• [Compito]:
Indica se ciascuna affermazione concorda con il brano, rispondendo sì o no e citando testualmente le parole del brano che lo stabiliscono.
1. Giulio Tremonti sarà ministro.
2. Meloni è disposta a dare a Licia Ronzulli un posto da viceministro.
3. Matteo Salvini ha ottenuto il ministero degli Interni.

Che cosa sono i ministri tecnici

Fosse solo il Tesoro, il problema. Un sentiero meno battuto conduce a Giulio Tremonti. Il super ministro non sarà ministro. Eppure, conterà tantissimo a capo della commissione Bilancio della Camera. Controllerà da lì la manovra, a meno che il Carroccio non provi a contrapporgli Giorgetti. Potrebbe gestire la Finanziaria con un altro potenziale ministro dell’Economia che conosce bene: Domenico Siniscalco. Fecero staffetta per due volte alla guida del Tesoro. E non fu un passaggio di consegne sereno, diciamo.

Lo scoglio Ronzulli
Il nodo politico che logora i rapporti tra alleati è però quello di Licia Ronzulli. Silvio Berlusconi la pretende in squadra. Meloni gli ha spiegato che non potrà garantirgli uno dei ministeri immaginati per la sua senatrice: Istruzione, Agricoltura o Sanità (dove si ipotizzano anche Guido Bertolaso e il preside della facoltà di Medicina del Gemelli, Rocco Bellantone). La leader è disposta ad assegnare a Ronzulli un dicastero di seconda fascia, o un posto da viceministro. Il Cavaliere, ad Arcore, ha perso la calma: “Fammi la cortesia di ricordarmi tutti gli statisti del tuo partito che avresti in mente per il governo. Elencameli uno a uno, per cortesia!”. Il duello ha assunto un peso politico enorme. Se Meloni cede, parte debole. Se resiste, guadagna nuovi, pericolosi nemici interni.
Un po’ come con Matteo Salvini, in fondo. Voleva gli Interni: respinto. L’Agricoltura, ma con l’incarico di vicepremier: non se ne parla, Meloni preferirebbe evitare un vice al suo fianco (o, comunque, non avere lui come numero due). Il leghista ha rilanciato con le Infrastrutture, da cui dipende la Guardia Costiera. Se Meloni accetta, lascia il controllo dell’immigrazione che arriva via mare al segretario del Carroccio. Se non qui, allora, dove? Al numero uno della Lega non dispiacerebbe il ministero per lo Sviluppo economico, ma anche qui non mancano i dubbi della prossima premier. La quale, nel frattempo, pretende di avere in squadra Maurizio Lupi ai Rapporti con il Parlamento. Nonostante alcuni mugugni degli alleati.

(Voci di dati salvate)
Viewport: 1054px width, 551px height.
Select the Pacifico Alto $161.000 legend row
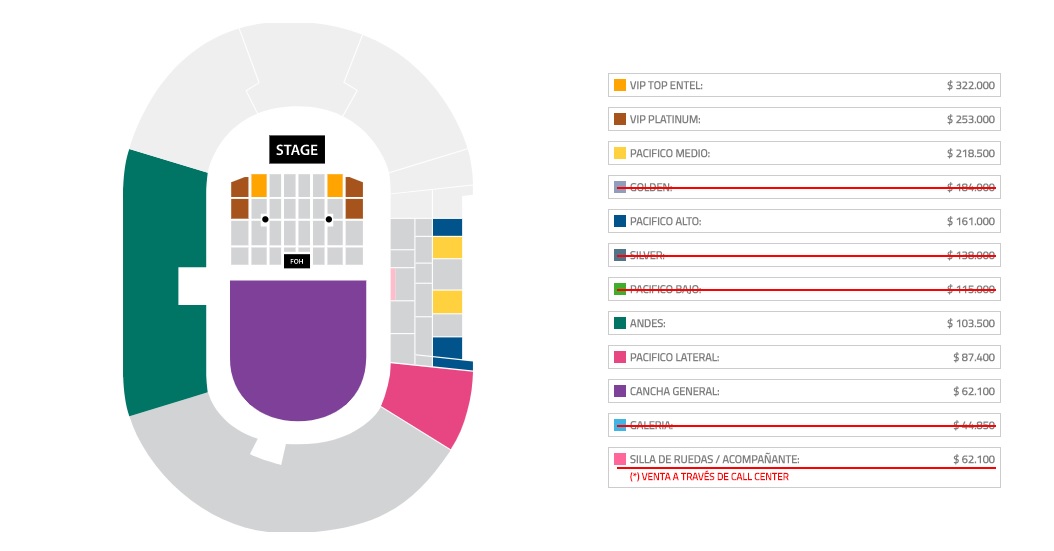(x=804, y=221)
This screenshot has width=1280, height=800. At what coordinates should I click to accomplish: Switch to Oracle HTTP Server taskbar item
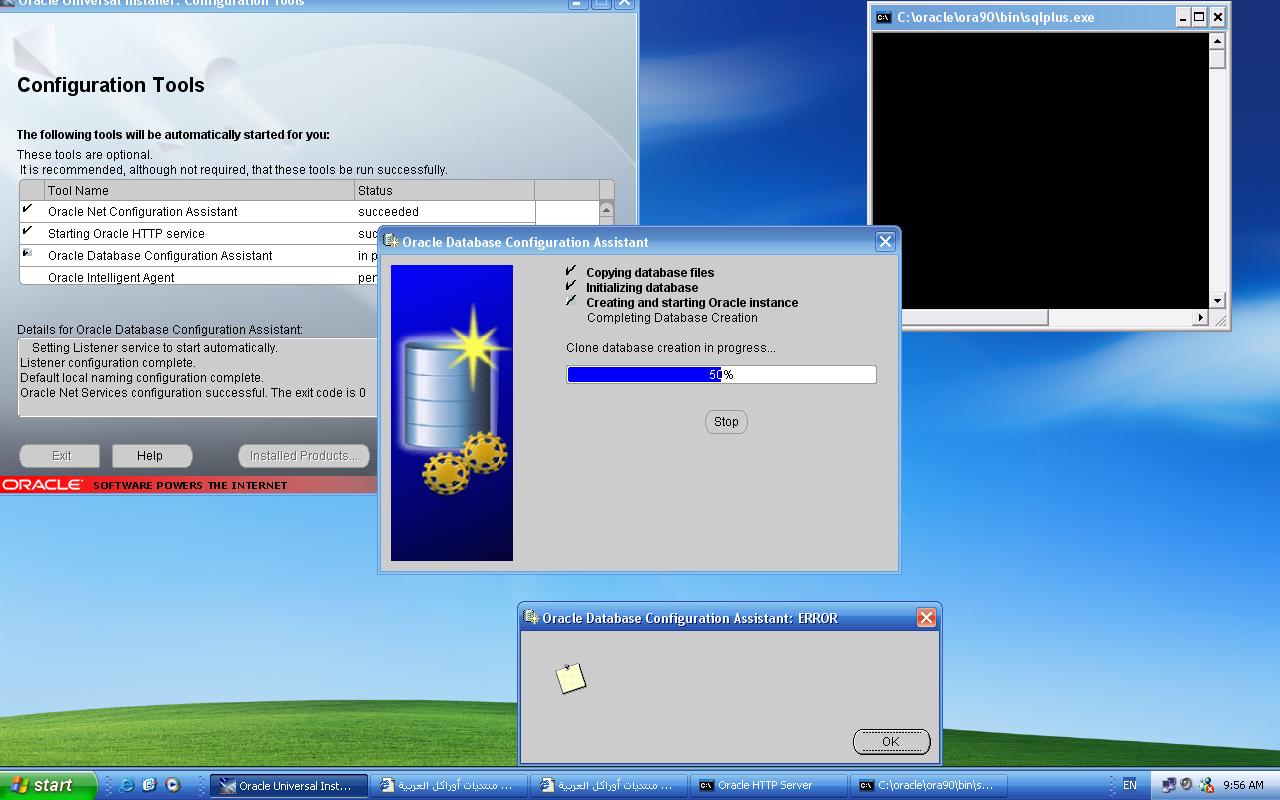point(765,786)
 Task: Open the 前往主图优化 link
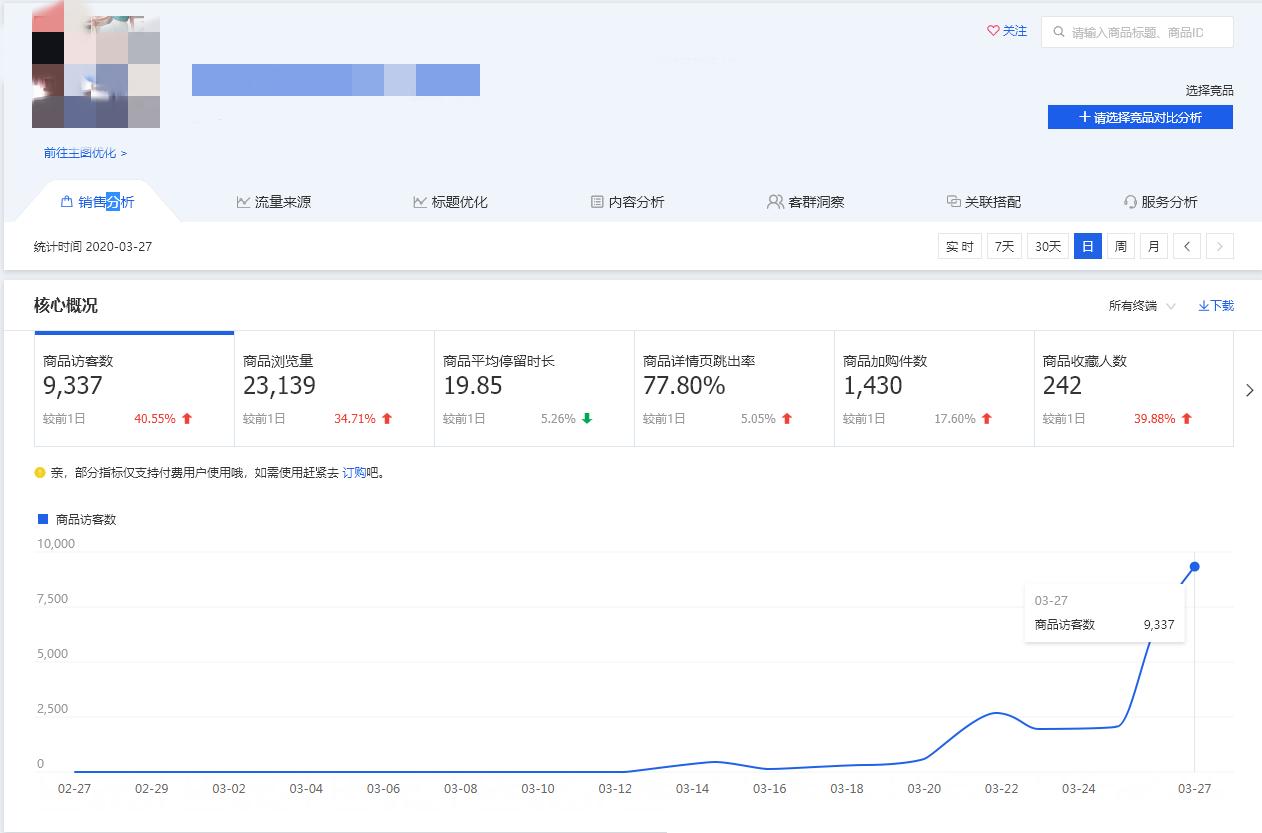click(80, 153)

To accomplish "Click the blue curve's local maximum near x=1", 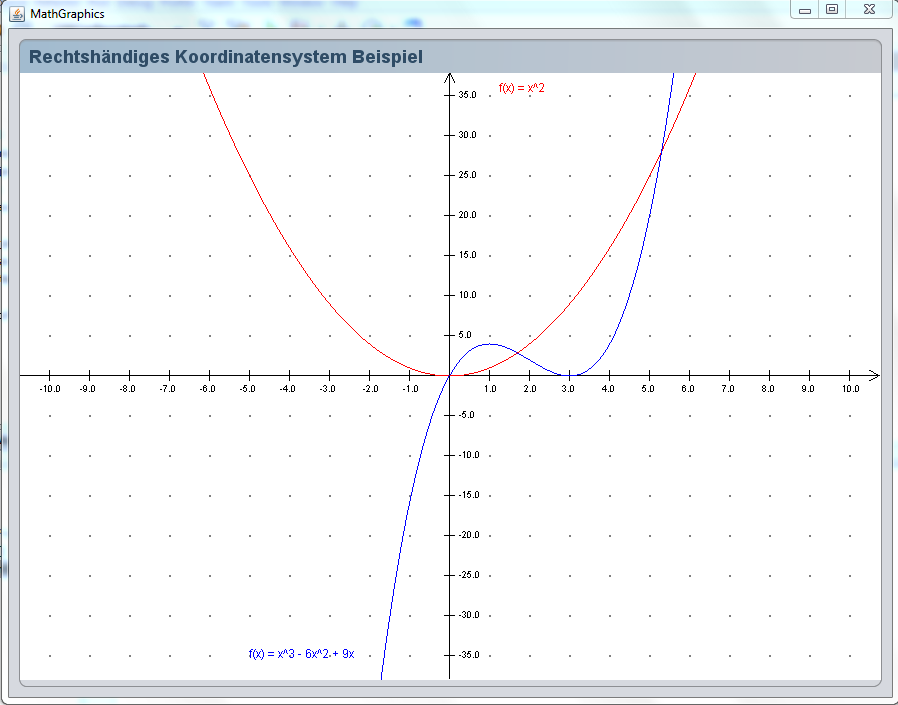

• [Risposta]:
1. No: "Il super ministro non sarà ministro."
2. Sì: "La leader è disposta ad assegnare a Ronzulli un dicastero di seconda fascia, o un posto da viceministro."
3. No: "Voleva gli Interni: respinto."